Friday, August 26, 2016

Dysfunctional, Distraught, Discouraged on Parenthood of new-Collegiate

Posted by Daring Delightful Digital Diva at 2:32 PM
I sit here post-mortem reflection after dropping our oldest of FIVE off at college. A big step everyone has told us about and warned us about!  It happened!  I have had so many thoughts in the last few weeks, but the one that stands out that I would like to share with ANY of you parents so that you can prepare NOW for your future (to avoid these feelings of course) is this:

I have done a disservice to society and sent my child out into the world not as prepared as I had hoped!!!!

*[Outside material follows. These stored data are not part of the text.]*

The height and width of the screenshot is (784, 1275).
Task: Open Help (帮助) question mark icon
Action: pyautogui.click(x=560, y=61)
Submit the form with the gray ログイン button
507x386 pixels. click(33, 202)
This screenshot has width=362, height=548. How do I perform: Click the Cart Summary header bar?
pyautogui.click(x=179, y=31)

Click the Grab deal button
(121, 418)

Now, I will give you that I have only been bonus mom or even known the oldest for 4 years, so really how much could I accomplish right?  He didn't yet live with us right away, but moved with us two years ago, so that is my time of influence: 2 years compared to a lifetime of childhood history, example, etc.
  • Balance a checkbook?
  • Order textbooks online at various sites?
  • Look for items for yourself (while in your tiny half of a dorm room with one closet?)
  • Make a to do list?
  • Remember appointments?
  • Make a doctor's appointment?
  • Survive on own?
  • Feed yourself? Cook for yourself?
  • Remember the computer charger for college? That might be important!
Each one of those thoughts simply leads to other thoughts like this: Can he balance a checkbook? --> How would he pay bills? --> If he gets a job, can he set up autopay? --> Does he know what NSF is?  --> How will he know what money is "spoken for" for those bills, vs spend? --> Will he save some of each paycheck like we taught him? --> the list goes on and on.

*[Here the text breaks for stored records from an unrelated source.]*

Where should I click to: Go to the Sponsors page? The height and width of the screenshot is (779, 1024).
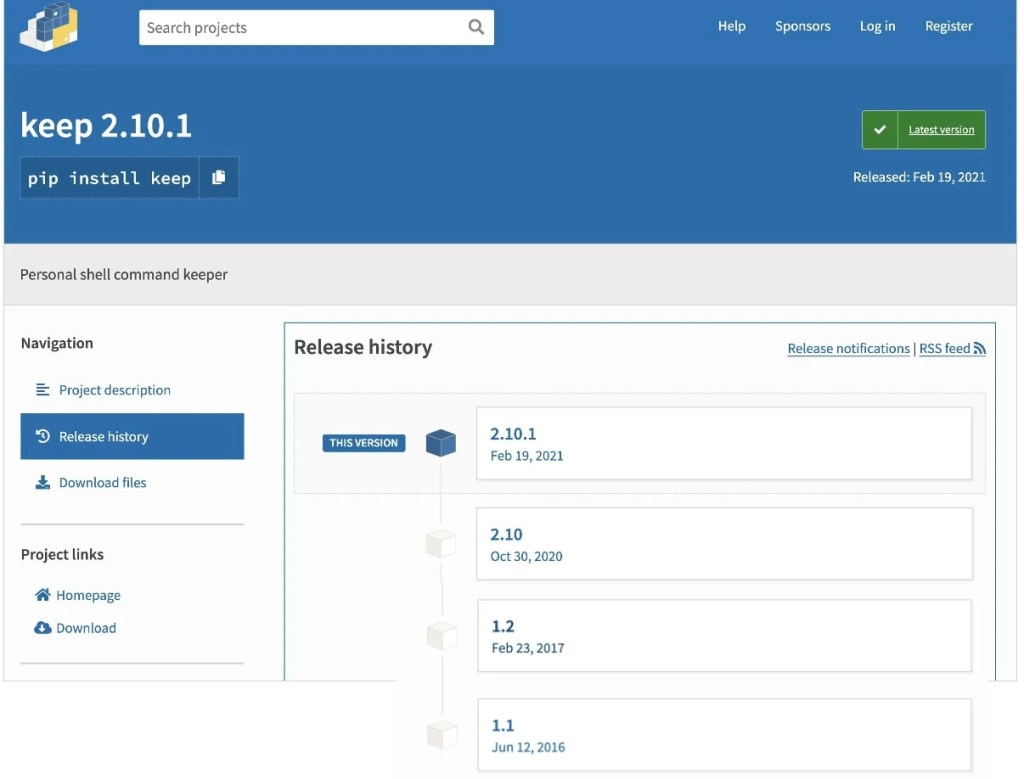click(x=802, y=26)
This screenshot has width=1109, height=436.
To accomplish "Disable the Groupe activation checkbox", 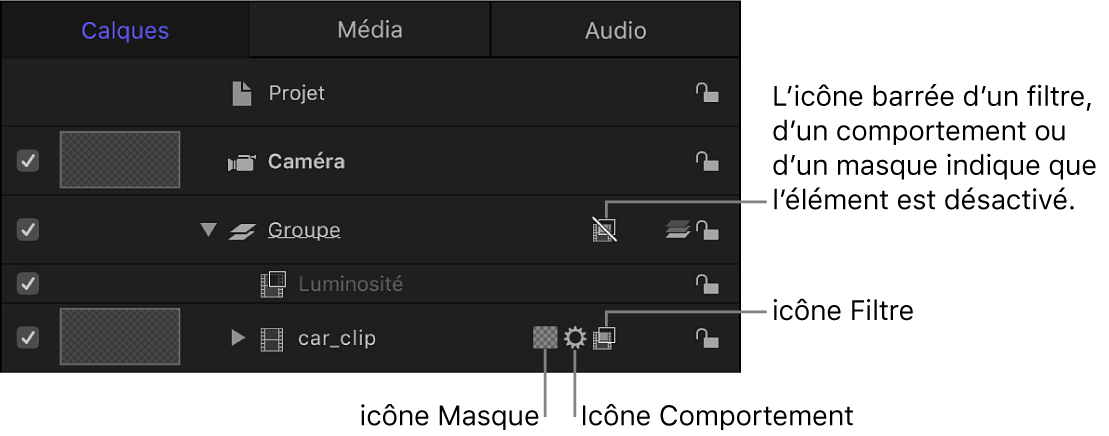I will click(x=28, y=230).
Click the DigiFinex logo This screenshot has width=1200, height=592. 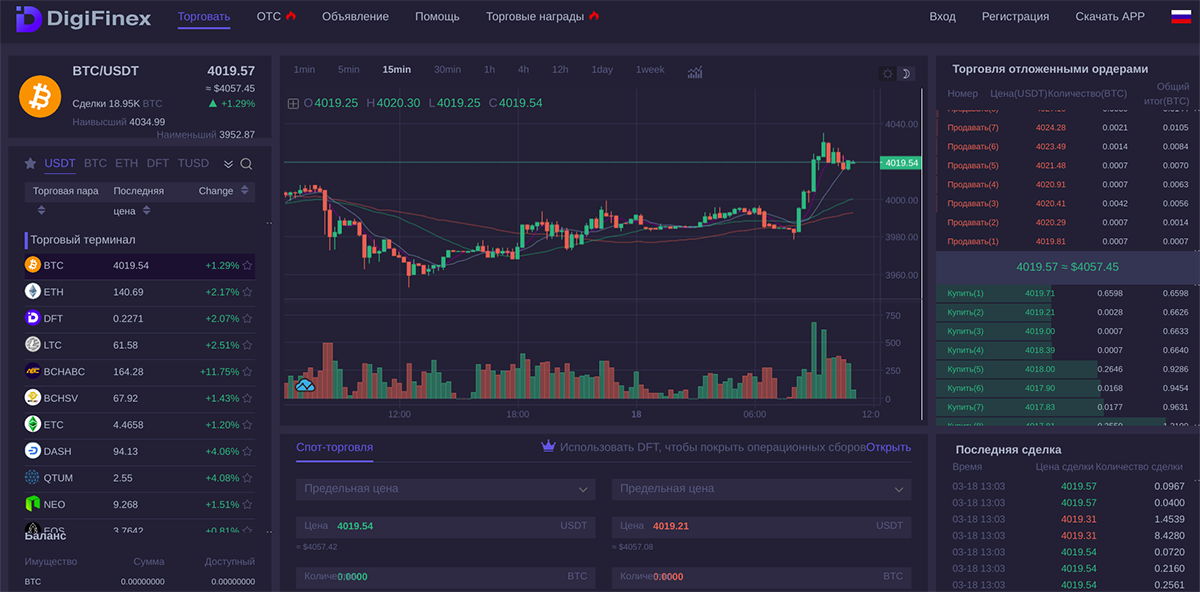tap(84, 17)
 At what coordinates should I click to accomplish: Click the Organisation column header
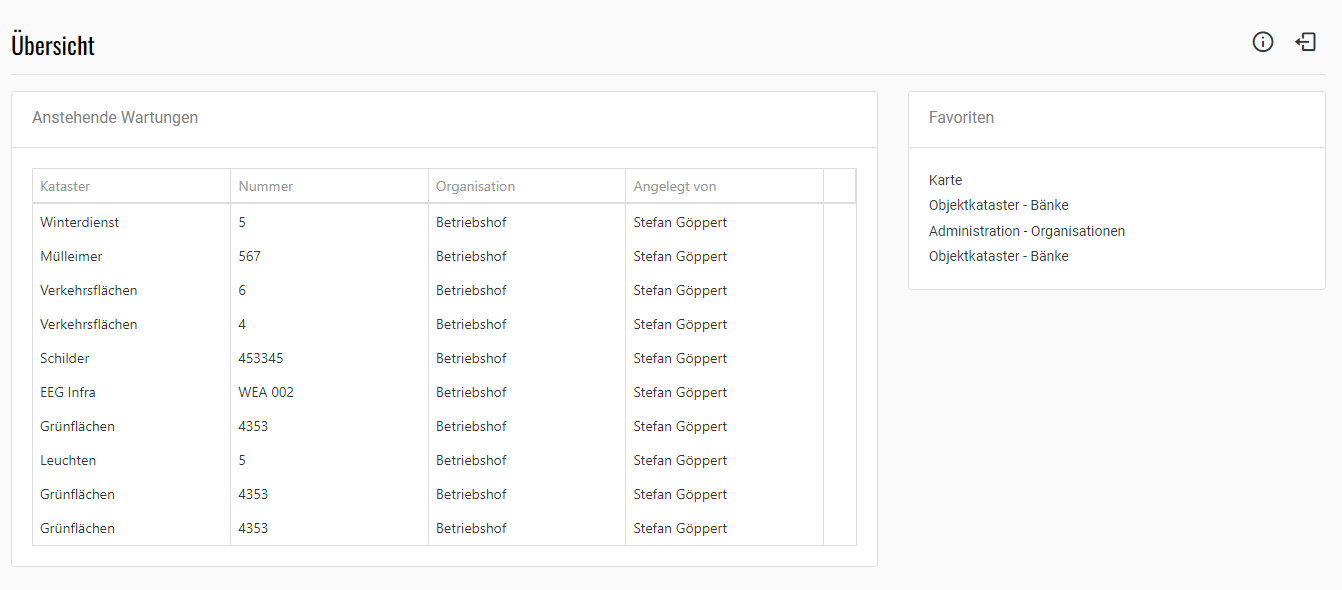[475, 186]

Here is what I know. We did the best we could. Period.  We are not done by any means, but life is different now.  There is a young adult, not a child. Not on his own. New territory. 

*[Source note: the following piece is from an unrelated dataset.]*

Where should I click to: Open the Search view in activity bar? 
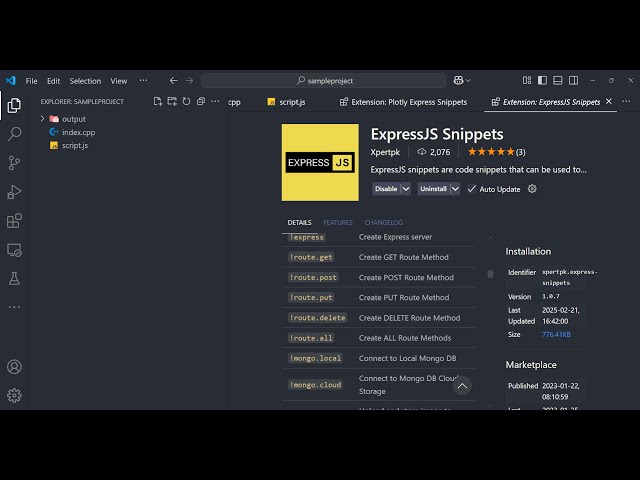pyautogui.click(x=14, y=133)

ADVICE, TEACHINGS, and not ENABLING is the only solution I can seek.
Tough love. Real world.

I tested out this theory today when he texted me asking if I can bring an item when I come through town on Sunday.  Now I have made a list.  It occurred to me on this NOT ENABLING front that I am enabling him by keeping track and making a list. So here's how this conversation went:
  • Me: "You need to make a list, and I will bring it. That requires pen and paper, or that crazy little gadget of a phone with a notepad app, reminder app, or to do list app"
  • Him: texts me 2 items that he needs. Now mind you, he only remembered ONE of the TWO most important things for starting college: the laptop charger, and my list has about 8-10 items on it.  He did not even remember the textbook that arrived after he'd left. Lacrosse ball was on his mind I guess ;)
  • Me: "That's all I am supposed to bring? How about textbook, etc, etc,  You need to remember things without me now, so keep the list going!"
  • Him "List: Laptop charger, underroos, Geography textbook, 10 other secret things" (can I say that at least he cracks me up? He is funny funny to me!
  • Me: "Crack open that planner, write things down, and if you remember 3 more things, then I will bring you all the stuff on my list too"
  • Him: "awesome"
Lesson in this?
  • Teach your kids earlier to keep track of themselves and their things. Let them pay the price if they do not.  I could be farther than an hour away and not going through town. I could make him pay shipping for me to ship it to him. Now, he is not a bad kid by any means, but he sure can't keep track of stuff, remember stuff and it will affect him. Procrastination will affect him too at some point. He will miss a test, get fired from a job, or any number of things.  Let's hope that these things will also teach him to be better about it and that he will improve. 
  • Teach your kids finances earlier. He had a checking account with a debit card long before I could teach balancing a checkbook and how you would pay bills, account for your money and budget to live within your means.  Credit card offers abound when you are in college and too many people rack up credit cards at high interest rates. Verbally I taught him some tricks.
The trick for us now is to not bail him out, help him out, but enable him to help himself. Teach him to fish instead of feeding him fish. he remembered those fishing poles and fly-tying stuff - just not the computer charger or textbook in his list to bring! Here's to hoping things kick in soon! 

Discouraged, Dysfunctional, Distraught, Diva MAMA!